-- begin Records shown --

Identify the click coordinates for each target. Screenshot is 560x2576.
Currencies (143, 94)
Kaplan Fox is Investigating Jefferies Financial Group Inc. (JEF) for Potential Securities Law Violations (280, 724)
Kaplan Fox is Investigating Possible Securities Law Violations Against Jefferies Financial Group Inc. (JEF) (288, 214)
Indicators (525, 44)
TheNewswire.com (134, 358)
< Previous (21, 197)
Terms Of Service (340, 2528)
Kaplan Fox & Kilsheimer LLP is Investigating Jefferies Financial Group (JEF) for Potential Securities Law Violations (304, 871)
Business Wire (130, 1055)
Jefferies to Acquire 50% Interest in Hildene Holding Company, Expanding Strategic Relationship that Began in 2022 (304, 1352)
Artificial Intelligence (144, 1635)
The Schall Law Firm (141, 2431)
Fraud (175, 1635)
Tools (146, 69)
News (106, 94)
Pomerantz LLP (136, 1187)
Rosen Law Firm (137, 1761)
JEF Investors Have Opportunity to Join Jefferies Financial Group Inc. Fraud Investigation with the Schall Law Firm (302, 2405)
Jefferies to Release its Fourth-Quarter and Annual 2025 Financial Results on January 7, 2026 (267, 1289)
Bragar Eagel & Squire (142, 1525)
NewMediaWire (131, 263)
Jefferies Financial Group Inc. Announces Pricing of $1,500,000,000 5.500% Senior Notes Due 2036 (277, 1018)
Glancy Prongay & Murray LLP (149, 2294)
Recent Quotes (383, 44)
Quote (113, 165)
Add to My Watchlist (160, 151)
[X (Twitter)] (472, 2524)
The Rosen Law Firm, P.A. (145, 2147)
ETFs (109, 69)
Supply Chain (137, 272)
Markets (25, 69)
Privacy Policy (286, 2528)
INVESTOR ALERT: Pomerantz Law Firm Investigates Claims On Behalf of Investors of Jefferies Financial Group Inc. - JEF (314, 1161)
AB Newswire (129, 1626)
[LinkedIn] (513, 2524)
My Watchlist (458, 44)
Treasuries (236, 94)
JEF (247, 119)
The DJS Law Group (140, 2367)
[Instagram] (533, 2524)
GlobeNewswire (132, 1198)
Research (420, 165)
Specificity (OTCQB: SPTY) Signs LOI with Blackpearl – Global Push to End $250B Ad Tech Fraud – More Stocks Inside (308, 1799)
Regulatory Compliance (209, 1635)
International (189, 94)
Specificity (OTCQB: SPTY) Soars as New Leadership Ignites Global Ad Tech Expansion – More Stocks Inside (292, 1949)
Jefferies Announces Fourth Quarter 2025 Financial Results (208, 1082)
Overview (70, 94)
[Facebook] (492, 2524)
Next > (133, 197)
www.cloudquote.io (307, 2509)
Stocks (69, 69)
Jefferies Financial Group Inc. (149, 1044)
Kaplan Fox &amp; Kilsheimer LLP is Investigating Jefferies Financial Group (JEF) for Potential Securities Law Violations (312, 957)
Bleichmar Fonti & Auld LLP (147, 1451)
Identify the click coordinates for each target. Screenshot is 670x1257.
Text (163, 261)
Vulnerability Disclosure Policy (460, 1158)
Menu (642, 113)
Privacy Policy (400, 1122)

-- end Records shown --

Task to complete:
Can you count the lines of the records that contain the string "Identify", with case counting? Give only the number.

Expected answer:
2